Liddle errors
From The Revd Jonathan Jennings Sir: I hesitate to come between Rod Liddle and the wrath he wishes to visit on his successor as editor of the Today programme and on the BBC more generally. His column, though (Thought for the day, 25 October), displays a sufficiently cavalier way with the truth (a failing he purports to deplore) that it should not go unchallenged.
According to Mr Liddle (who seems unable even to get my name right), I lied when I said that no attempt was made to dissuade the Today programme from running the Iraq section of Dr Williams's Today programme interview and I was 'disingenuous' to say that Lambeth hadn't complained once the recording was made. In fact, no attempt of any kind was made to persuade the Today programme to edit the interview; nor did I ever claim that no protest was made after the recording. My complaint was that the BBC did not deal fairly in seeking an interview on one basis and conducting it on another entirely.
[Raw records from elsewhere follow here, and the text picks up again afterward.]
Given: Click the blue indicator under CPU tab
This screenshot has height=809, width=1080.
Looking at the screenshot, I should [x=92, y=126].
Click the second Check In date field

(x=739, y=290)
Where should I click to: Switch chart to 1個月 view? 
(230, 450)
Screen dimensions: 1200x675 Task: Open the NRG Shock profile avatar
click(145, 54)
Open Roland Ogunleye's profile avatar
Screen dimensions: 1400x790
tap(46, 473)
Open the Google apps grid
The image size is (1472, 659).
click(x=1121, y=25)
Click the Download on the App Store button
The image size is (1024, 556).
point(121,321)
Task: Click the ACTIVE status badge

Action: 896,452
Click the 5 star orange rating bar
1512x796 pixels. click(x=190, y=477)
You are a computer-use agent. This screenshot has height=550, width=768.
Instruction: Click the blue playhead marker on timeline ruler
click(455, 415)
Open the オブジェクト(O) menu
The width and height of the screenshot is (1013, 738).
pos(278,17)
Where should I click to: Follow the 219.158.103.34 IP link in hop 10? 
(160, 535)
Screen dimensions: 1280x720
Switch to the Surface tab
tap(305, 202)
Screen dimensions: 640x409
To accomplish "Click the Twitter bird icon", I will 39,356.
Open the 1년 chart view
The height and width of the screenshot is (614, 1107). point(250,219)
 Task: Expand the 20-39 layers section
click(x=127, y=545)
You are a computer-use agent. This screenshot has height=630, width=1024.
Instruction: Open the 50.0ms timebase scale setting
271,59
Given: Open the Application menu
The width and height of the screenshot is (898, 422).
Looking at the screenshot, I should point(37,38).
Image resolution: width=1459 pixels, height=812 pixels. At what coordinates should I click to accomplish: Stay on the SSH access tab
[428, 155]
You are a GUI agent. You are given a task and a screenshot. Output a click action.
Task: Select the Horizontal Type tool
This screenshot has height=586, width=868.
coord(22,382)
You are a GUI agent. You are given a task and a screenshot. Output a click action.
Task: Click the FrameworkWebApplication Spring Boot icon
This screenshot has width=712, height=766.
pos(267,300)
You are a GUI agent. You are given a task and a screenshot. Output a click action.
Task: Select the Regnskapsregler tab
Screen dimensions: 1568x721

What is worrying, though, is not just that both accusations made by Mr Liddle are completely untrue (and a good deal more besides) but that he should have thought fit to offer such serious and personal slurs for publication in The Spectator without even subjecting them to the simple, responsible and, frankly, well-advised test of (don't laugh) a check call.
Yes, we have had problems with the Today programme over its conduct towards the Archbishop. In the light of Mr Liddle's current approach, however, I am beginning to understand where we might have been had he still been the programme's editor.